I’m back! After blogging every single day throughout June I needed a break. I’ve taken 18 days off but it feels so much longer and I’m really ready to get back into the swing of things again, I’m hoping to post a couple of times a week at least. A lot has happened in my life over the last month, including my physical health taking a nosedive. I’m slowly getting back to normal again now but I’ve also learnt just how hand in hand our physical and mental health really go. The first few days after I was discharged from hospital, I struggled badly. I was happy to be home but really low in mood, feeling hopeless, lots of intrusive thoughts, my self esteem was on the floor and I was really angry. I also got cabin fever in hospital. On intensive care there were no windows to look out of and I was literally confined to a bed for 24 hours a day, it got boring and claustrophobic quickly and one coping strategy I used whilst in there was what I’ll be talking about today. It really worked for me so I thought I’d share!
If you’re after more stress reduction and relaxation techniques I gave my top 5 in this post here!

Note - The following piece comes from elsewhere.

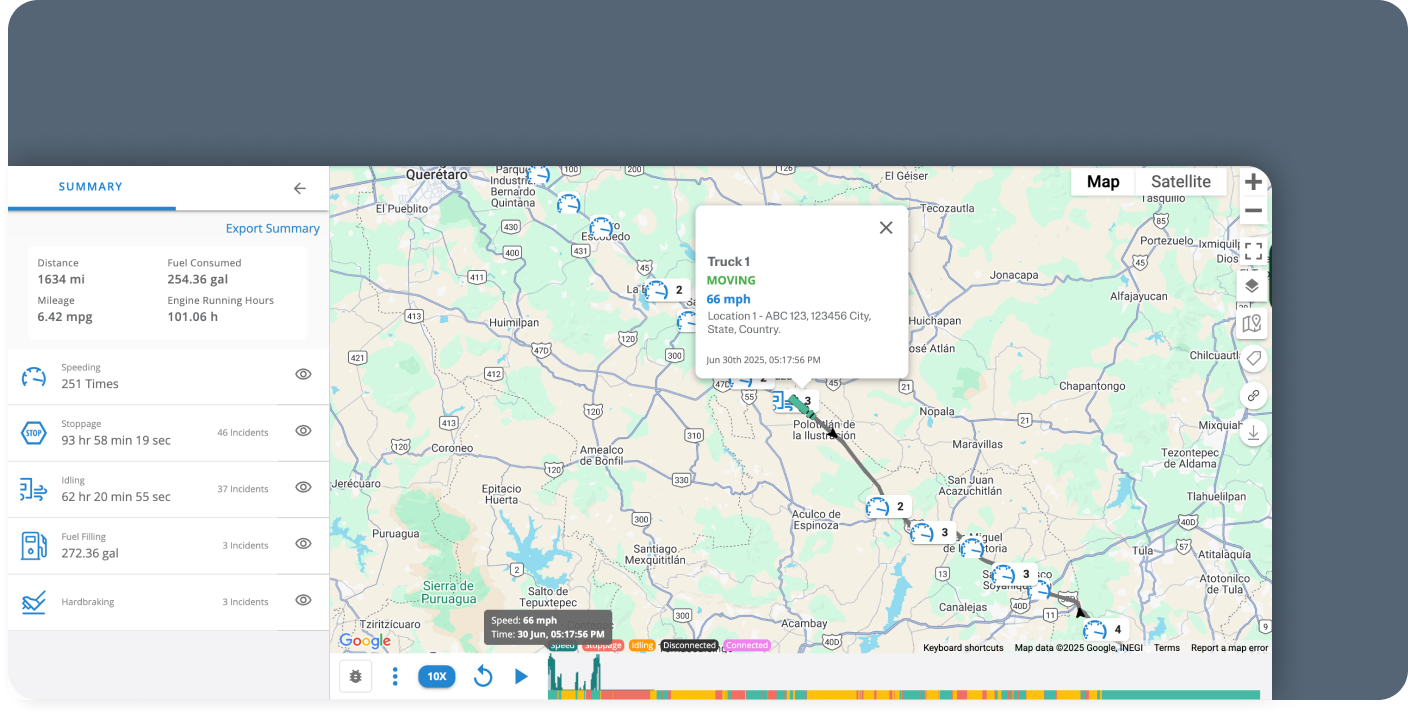Image resolution: width=1408 pixels, height=716 pixels.
Task: Close the Truck 1 info popup
Action: tap(885, 228)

But for now we’ll talk about visualisation. All this involves is the conjuring of a mental image that is used as our sole focus of attention during a meditation. Now bare with me, I can almost hear your eye rolls! Our mind and our body are so well connected and the psychological impact this technique can have on us shouldn’t be underestimated.

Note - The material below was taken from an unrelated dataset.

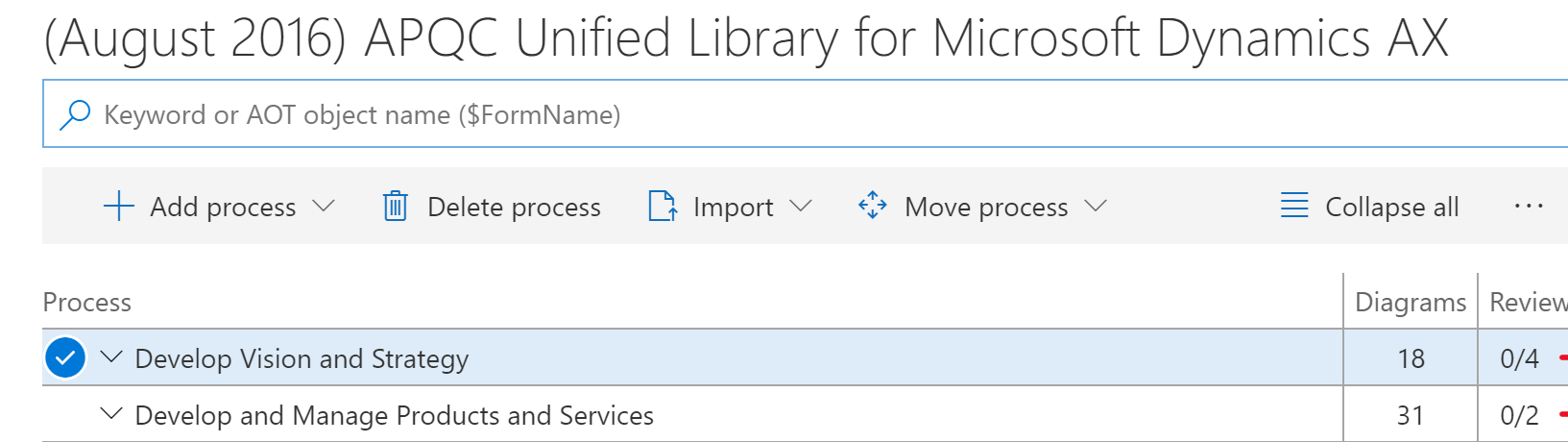Open the Move process dropdown arrow

click(x=1095, y=206)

If you’re new to this it may be more helpful to first practice guided imagery. This is where you first get yourself into a relaxed state of clear mind, perhaps using some of the breathing techniques in the above post. You are then guided by a script, someone talking you through an image or a scene which you picture in your minds eye. But I mean really picture it. Through the guidance it becomes a sensory experience; what can you see, smell, touch or hear in this scene. How does that make you feel, what emotions resonate with you when you’re in this scene? Sounds all a bit hippy dip right? But think about it, if I asked you to imagine a horrible scene; an image if someone you love being hurt or coming home to your house being burgled for example, if you immersed yourself in that image then it would evoke some pretty negative feelings. It works the same way for positivity.

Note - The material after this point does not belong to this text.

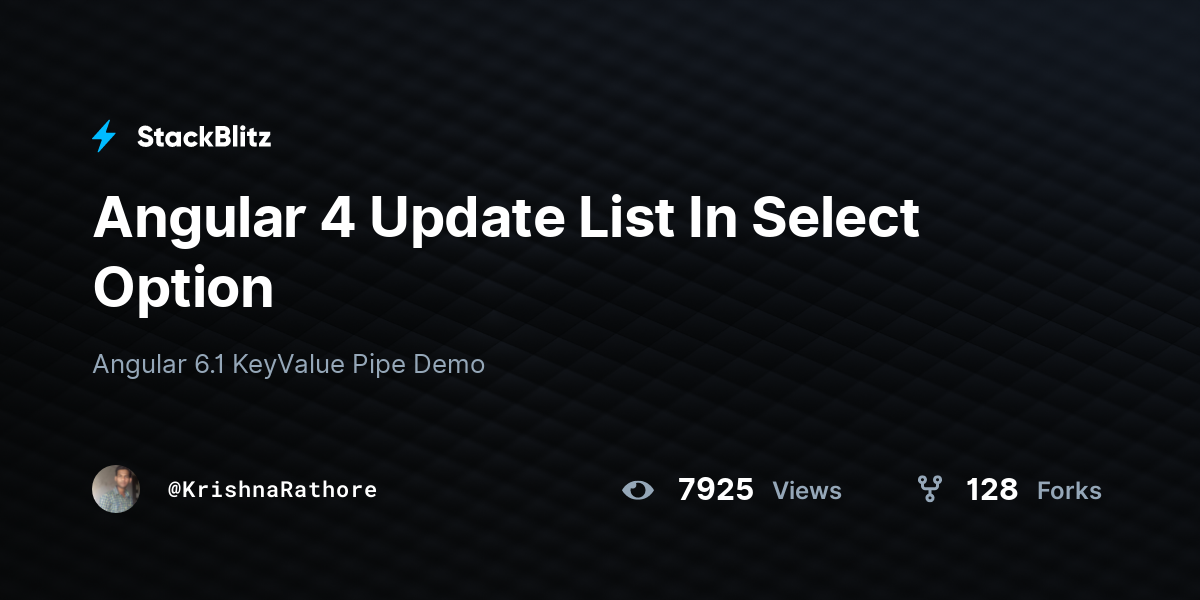Viewport: 1200px width, 600px height.
Task: Click the word Pipe in the subtitle
Action: 379,365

For me I’m now practiced at getting myself into a place where I can concentrate on this so I prefer to not be guided. I go to my happy place; Iceland. It’s my favourite place on this Earth. I can’t describe the sense of calm I get whenever I go, I just feel truly content. I first went to Iceland at 15 and this is where my imagery lies, sat at the side of waterfall called Gulfoss. If you can ever go please do, it’s just an incredible sight. It was around this age I started having my first serious problems with my mental health and I so clearly remember being sat with my feet dangling over an embankment listening to the just awesome roar of Gulfoss and feeling wonderfully insignificant. It was respite. I could hear people laughing and trees blowing and water bellowing. I remember the wind and the cold of the snow on my legs but the warmth of the sun on my face. The smell of a body of water mixed with Iceland’s signature geothermic sulphur. And I felt nothing but utter peace. It was a moment I look back on very fondly and one that I find moving even 12 years later. I returned to Gulfoss in 2016 and burst out crying as soon as I got there. It will always mean a great deal to me and I’ll always be waiting till I can next return. I mean look at it!
So back to intensive care and I sat in my bed and took myself off to Gulfoss, to being 15 and to that moment. My heart rate reduced, I calmed down, my chest loosened and I slept like a log.
It takes some practice for this to feel experiential but it’s definitely worth it if you can get there. There’s loads of guided imagery meditations on YouTube to get going or the free Headspace app has some too (the one narrated by Stephen fry is a personal favourite). If you have a go, let me know how you get on!